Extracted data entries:
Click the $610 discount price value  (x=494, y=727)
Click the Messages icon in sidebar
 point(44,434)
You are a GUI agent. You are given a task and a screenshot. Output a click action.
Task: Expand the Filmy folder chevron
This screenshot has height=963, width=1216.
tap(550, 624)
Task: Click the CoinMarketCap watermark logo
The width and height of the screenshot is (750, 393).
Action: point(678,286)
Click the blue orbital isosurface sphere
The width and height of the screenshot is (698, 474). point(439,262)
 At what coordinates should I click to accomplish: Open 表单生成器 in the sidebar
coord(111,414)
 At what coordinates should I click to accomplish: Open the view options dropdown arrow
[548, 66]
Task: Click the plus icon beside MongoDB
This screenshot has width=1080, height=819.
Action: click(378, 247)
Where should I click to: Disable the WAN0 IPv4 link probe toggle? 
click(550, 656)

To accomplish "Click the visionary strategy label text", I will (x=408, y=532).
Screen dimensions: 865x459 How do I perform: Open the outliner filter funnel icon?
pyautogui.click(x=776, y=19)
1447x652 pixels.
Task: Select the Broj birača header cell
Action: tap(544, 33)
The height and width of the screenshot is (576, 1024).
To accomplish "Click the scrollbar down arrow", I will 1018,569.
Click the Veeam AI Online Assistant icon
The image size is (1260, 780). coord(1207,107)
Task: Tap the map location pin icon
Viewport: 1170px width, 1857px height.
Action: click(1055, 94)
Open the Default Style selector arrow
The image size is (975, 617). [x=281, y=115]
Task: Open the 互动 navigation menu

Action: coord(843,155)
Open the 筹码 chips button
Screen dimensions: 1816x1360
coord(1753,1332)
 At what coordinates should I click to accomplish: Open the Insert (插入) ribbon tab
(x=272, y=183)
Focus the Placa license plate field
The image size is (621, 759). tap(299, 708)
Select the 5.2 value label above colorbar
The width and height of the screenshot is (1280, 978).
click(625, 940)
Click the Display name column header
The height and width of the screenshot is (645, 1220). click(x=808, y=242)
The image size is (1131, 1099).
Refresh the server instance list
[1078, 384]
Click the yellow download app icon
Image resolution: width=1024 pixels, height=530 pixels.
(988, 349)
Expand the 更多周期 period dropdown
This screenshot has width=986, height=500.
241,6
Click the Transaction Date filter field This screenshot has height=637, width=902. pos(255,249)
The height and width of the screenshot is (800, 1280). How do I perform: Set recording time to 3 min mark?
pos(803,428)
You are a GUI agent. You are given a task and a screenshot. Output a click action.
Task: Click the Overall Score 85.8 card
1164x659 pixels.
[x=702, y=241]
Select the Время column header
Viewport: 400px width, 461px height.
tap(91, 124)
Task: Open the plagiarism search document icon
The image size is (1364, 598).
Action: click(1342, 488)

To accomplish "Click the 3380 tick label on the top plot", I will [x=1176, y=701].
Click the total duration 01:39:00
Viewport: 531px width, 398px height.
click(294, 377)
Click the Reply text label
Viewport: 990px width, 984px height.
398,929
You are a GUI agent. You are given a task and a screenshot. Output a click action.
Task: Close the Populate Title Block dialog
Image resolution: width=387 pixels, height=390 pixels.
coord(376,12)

WHAT YOU NEED TO DO: Look through the records for the string "will". Copy every line that has it.

OUTPUT OF THE EXERCISE:
To accomplish "Click the visionary strategy label text", I will (x=408, y=532).
To accomplish "Click the scrollbar down arrow", I will 1018,569.
To accomplish "Click the 3380 tick label on the top plot", I will [x=1176, y=701].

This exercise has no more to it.